Quarto de banho da Rosa 

Ao lado do Quarto da Rosa, que dava para a cozinha, havia um pequeno quarto de banho.
Tinha direito a lavatório e sanita, com uma janelinha por cima. De alguma forma, devia ser ainda possível tomar um chuveiro mas nunca percebi como.

Era recoberto no chão e paredes por azulejo branco, brilhante e com muito pequeninos raios de estalado. Juntava-se o mármore rosa claro do peitoril da janela para fazer sentir sempre frio.

Como por toda a casa, cabia ali muito mais do que poderia à primeira vista parecer. Devia haver uns poucos pertences da Rosa - como poderiam ser muitos? - e, depois, coisas: ali, acoli e até penduradas acolá. E a dada altura, já mais tarde, juntou-se-lhes de alguma forma o pote do gato.

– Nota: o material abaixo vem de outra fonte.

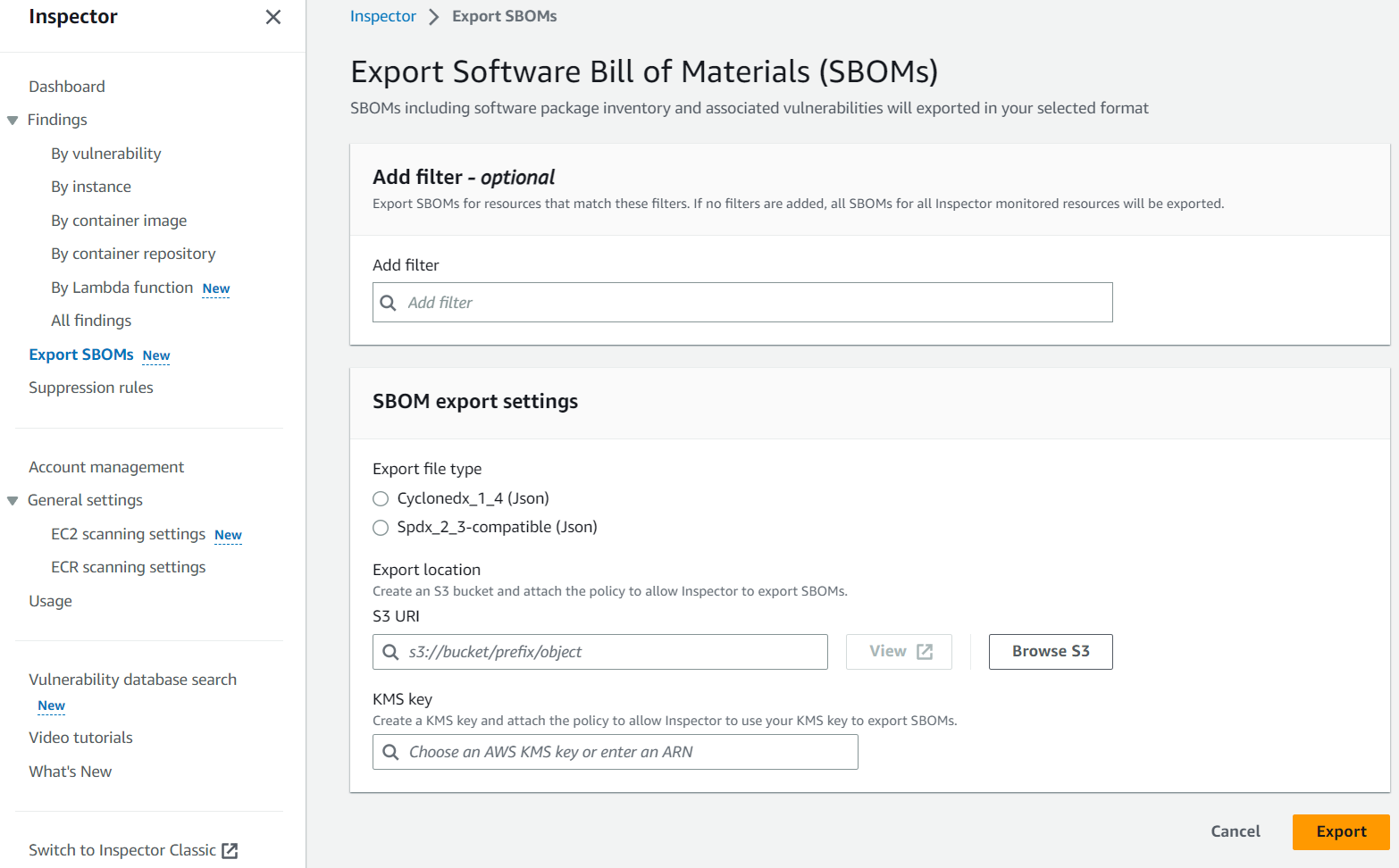This screenshot has width=1399, height=868.
Task: Cancel the SBOM export
Action: click(1235, 831)
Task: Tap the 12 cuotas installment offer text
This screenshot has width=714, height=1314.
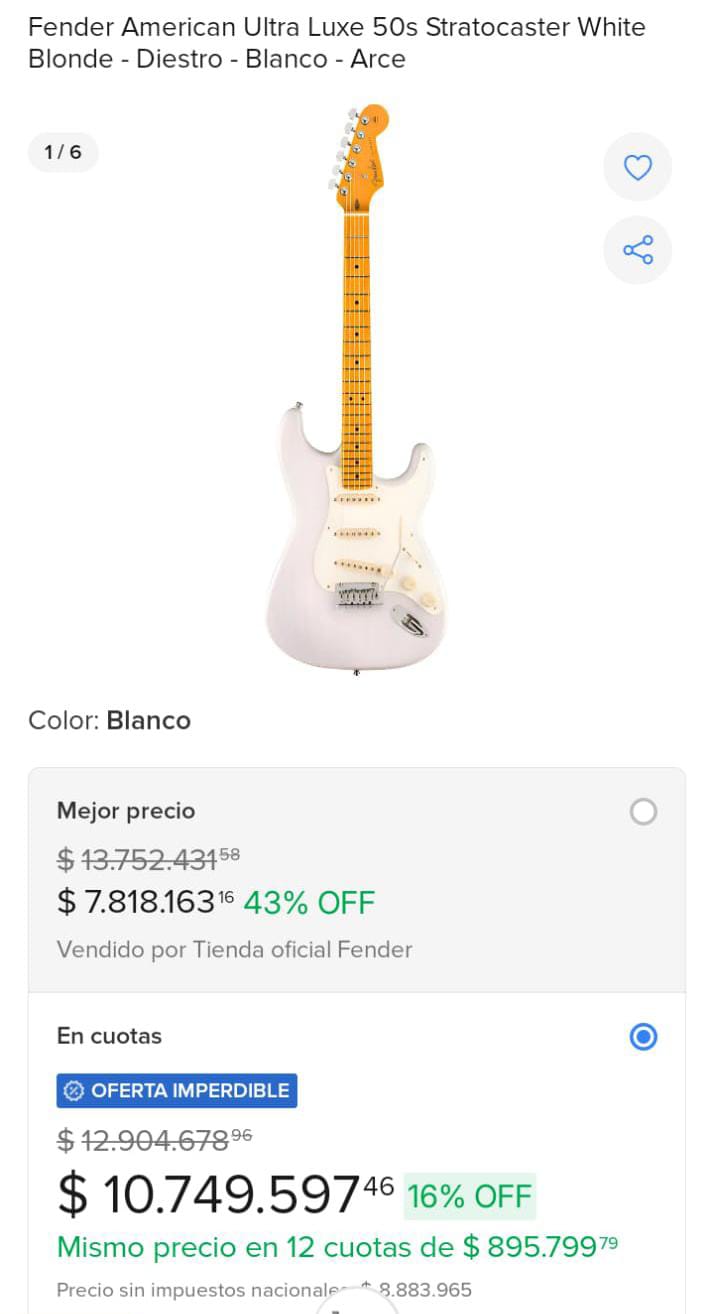Action: point(337,1247)
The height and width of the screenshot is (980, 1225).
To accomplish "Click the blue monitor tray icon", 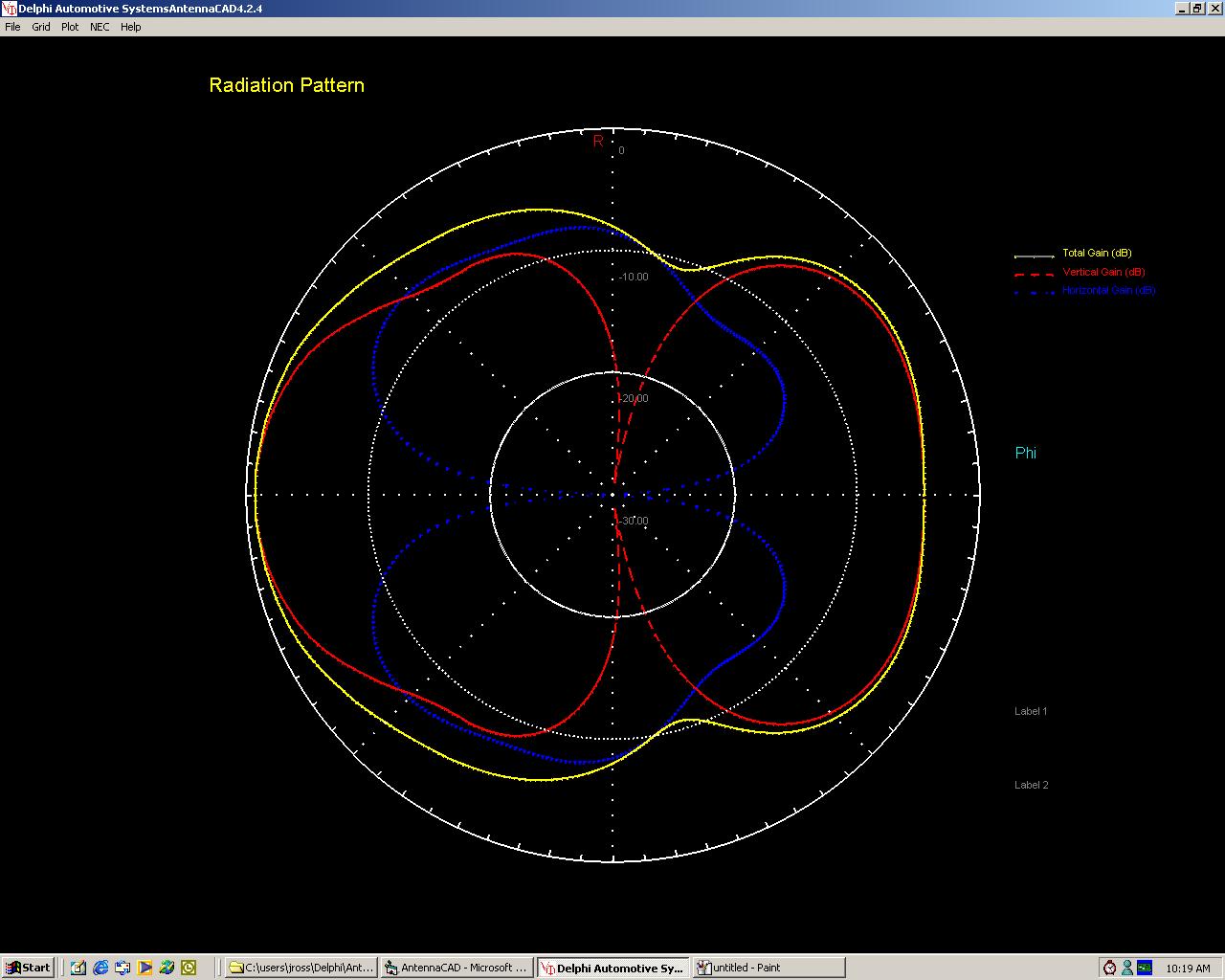I will pos(1144,968).
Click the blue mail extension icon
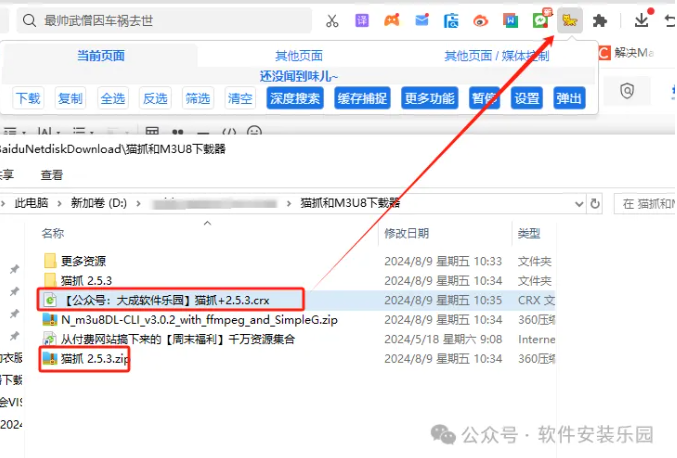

Aquele não era o meu sítio. Era de certa forma o único domínio da Rosa, e era esse o entendimento mudo da casa. Às vezes, fazia ali chichi, quando a outra casa de banho estava ocupada ou quando a preguiça de ir ao outro lado da casa era mesmo muita. Mas era sempre a correr, com o sentimento de estar a trespassar.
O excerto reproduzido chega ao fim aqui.